Most of us, at some time, have experienced being in a place so beautiful that we are suddenly overwhelmed with a sense of awe. We are drawn out of ourselves into something much greater. We feel a profound sense of joy, peace and reverence. We are filled with the presence of God.

The more we connect to the presence of the sacred in nature, opening ourselves to the beauty of creation, the stronger our motivation will be to renew the sacred balance. Only a deep, abiding love for God's creation can sustain us in the long term.

Along with reconnecting to the presence of God in creation, we also need to reflect on the ways in which we disrupt the sacred balance and how we can begin to tread more lightly on the Earth.

On a practical level, we need to examine our levels of consumption. If the entire world were to consume as much as North Americans do, we would need at least five planets as fruitful as Earth to sustain us in the long term. We are borrowing from other people, other creatures and from future generations to maintain our lifestyles. This simply cannot continue forever.

We need to find a way to become a more ecologically sustainable community based on the "five R's": Reverence, Reducing, Repairing, Reusing and Recycling.

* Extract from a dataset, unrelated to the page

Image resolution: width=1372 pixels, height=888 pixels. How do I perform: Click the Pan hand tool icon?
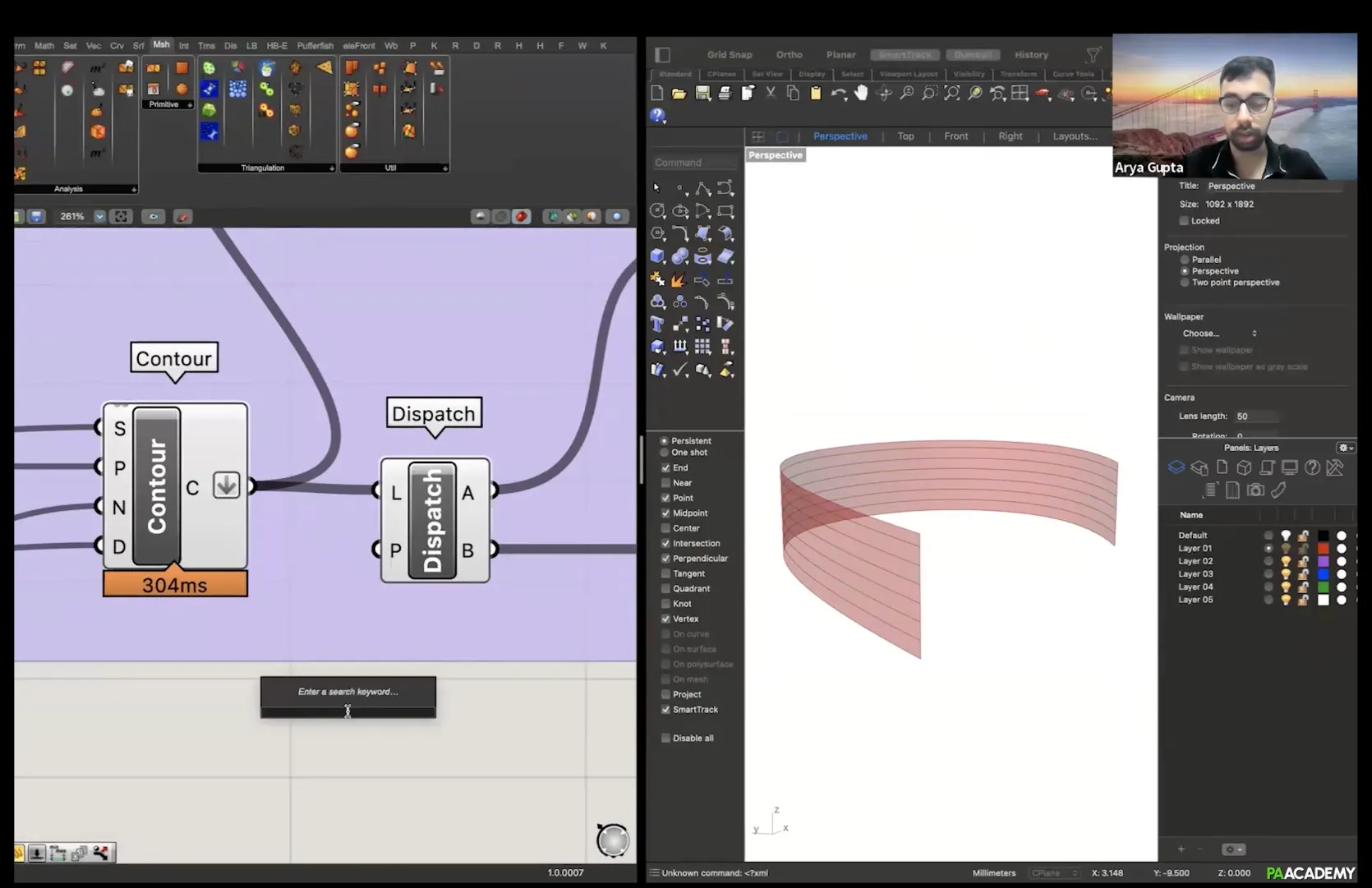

Here are suggestions for building a sacred awareness and a greater ecological awareness, particularly of how our lifestyle impacts the wider Earth community. These activities can be done within local or faith communities:

Reconnect to awe and beauty

  • Take walks outdoors in a natural setting. Try to be mindful of the vegetation and wildlife, as well as your own footsteps and breathing. Be aware of the sacred balance that God has created.
  • Spend time gardening. Direct, physical contact with soil and plants allow us to experience God in all living things. Cultivate native species of plants whenever possible.
  • Pray or meditate in a natural setting whenever possible. In the Gospels, Jesus almost always prayed outdoors. Buddha obtained enlightenment sitting under a tree. In winter, try bringing some symbols of nature (a rock, a small piece of greenery) into your prayer space.
  • Organize group nature walks and hikes, perhaps in the company of a local naturalist. This could be combined with an outdoor retreat for your faith community.
  • "Green" your faith community's sanctuary, or your home or work space, with plants or a small fountain with running water.

Cultivate ecological awareness

  • Reflect on the activities that genuinely bring you joy and satisfaction in life. How many of these cost money? How many are ecologically destructive? You may well discover that many of the things you most enjoy are very simple activities that require little consumption. Try to do these things more frequently. Focus on activities that give you a sense of the sacred or help you to build relationships with others.
  • Make a list of how your actions affect the wider Earth community-both positively and negatively. Think of ways to reduce your negative actions and increase the positive ones.
  • Calculate your "ecological footprint": how much productive land and water is needed to produce all the resources you consume and to take in all the waste you make. Look at ways to reduce your ecological footprint both individually and as a faith community.
  • Take David Suzuki's Nature Challenge as a way to start changing your lifestyle. Find a way to celebrate this commitment within your faith community.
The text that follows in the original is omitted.